Copy each of the following entries word for word, leaving out the pictures.
::::
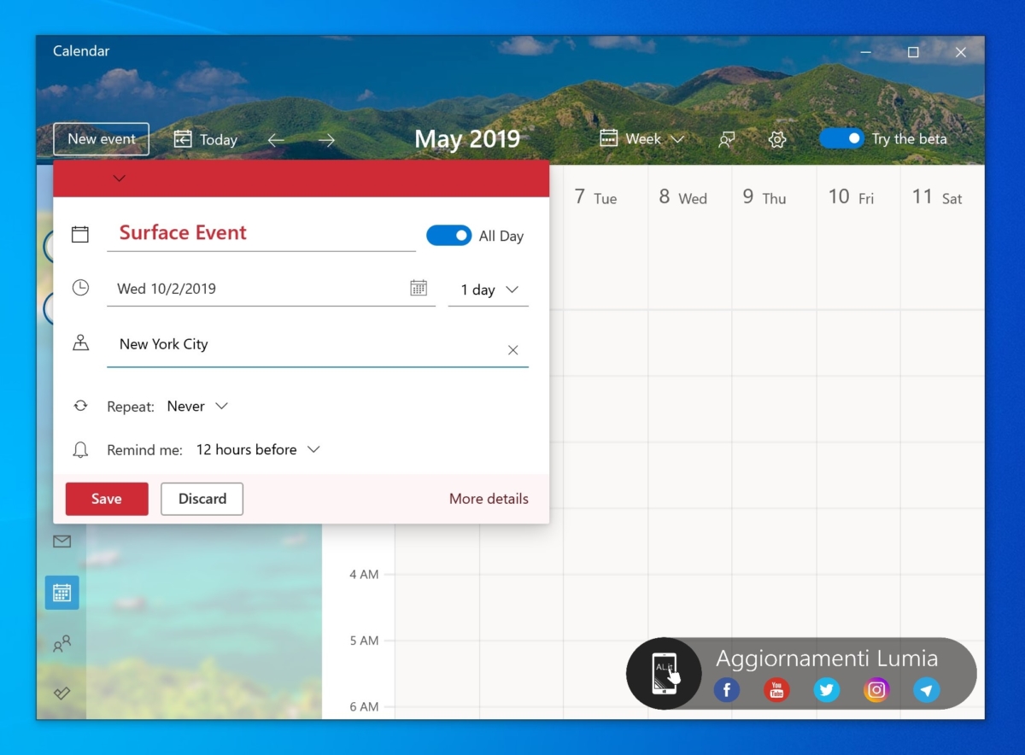Turn off the Try the beta toggle
Image resolution: width=1025 pixels, height=755 pixels.
[841, 138]
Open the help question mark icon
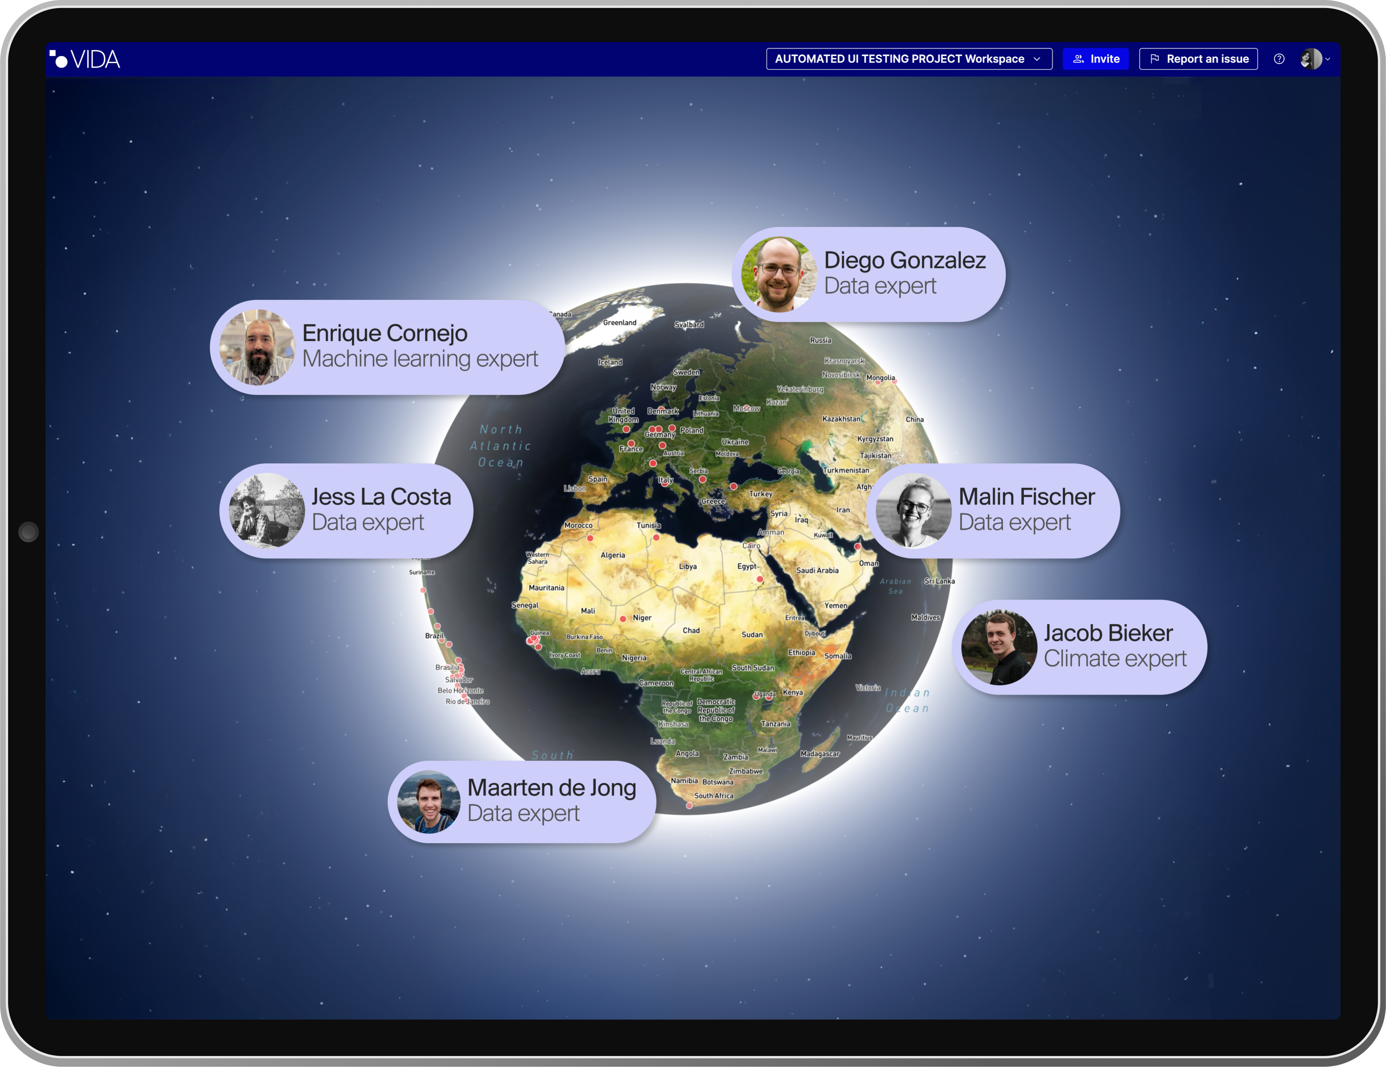 pos(1279,59)

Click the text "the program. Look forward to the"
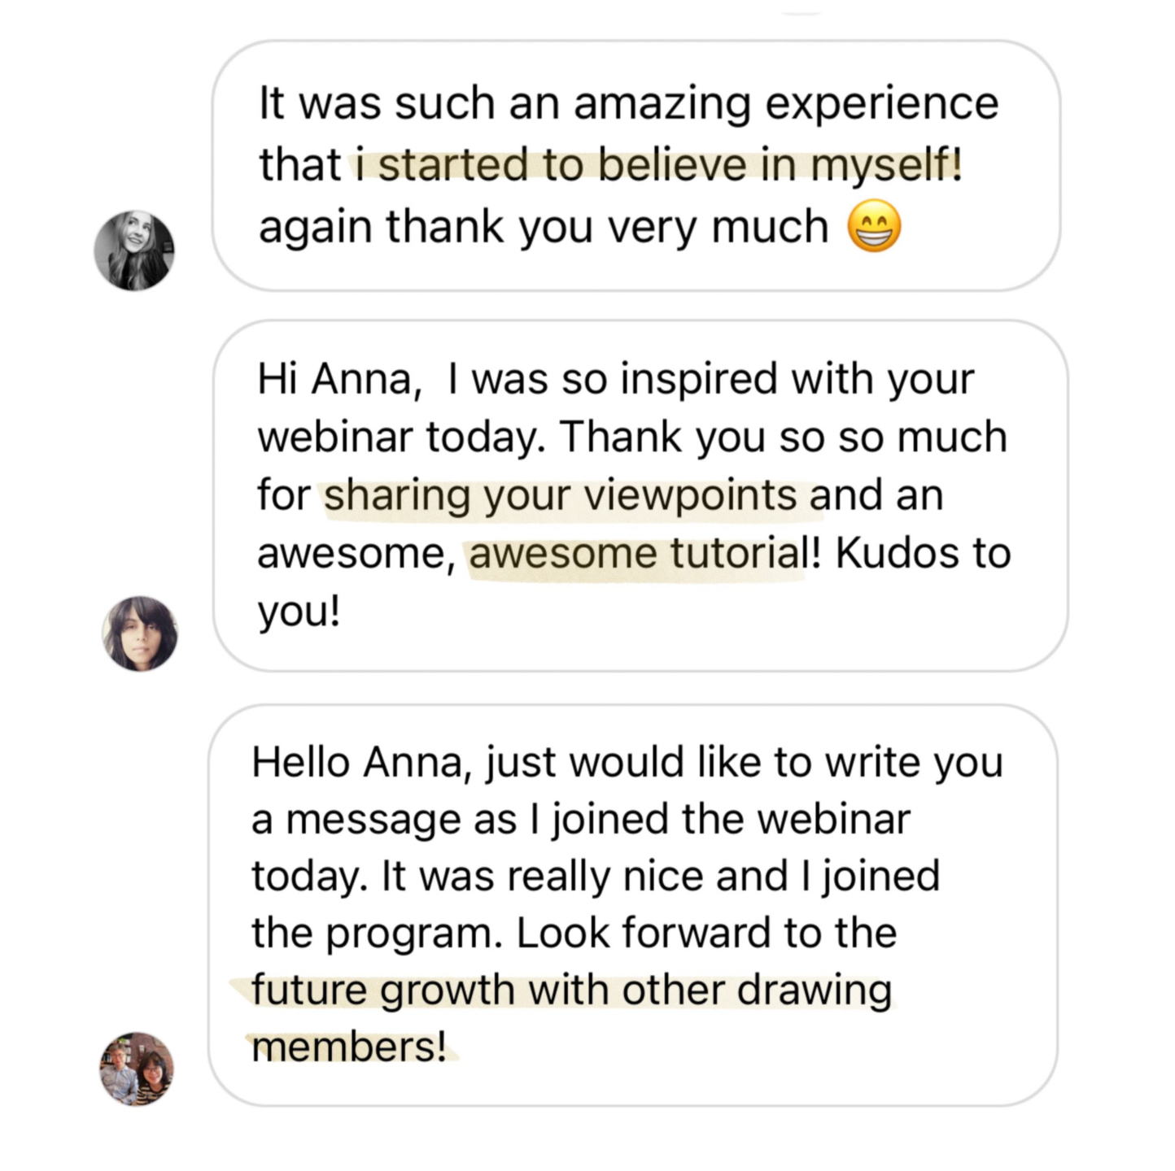574,933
::::
# [Solution to this exercise]
Turn off the Try the beta toggle
Image resolution: width=1025 pixels, height=755 pixels.
[841, 138]
Open the help question mark icon
 pos(1279,59)

Click the text "the program. Look forward to the"
574,933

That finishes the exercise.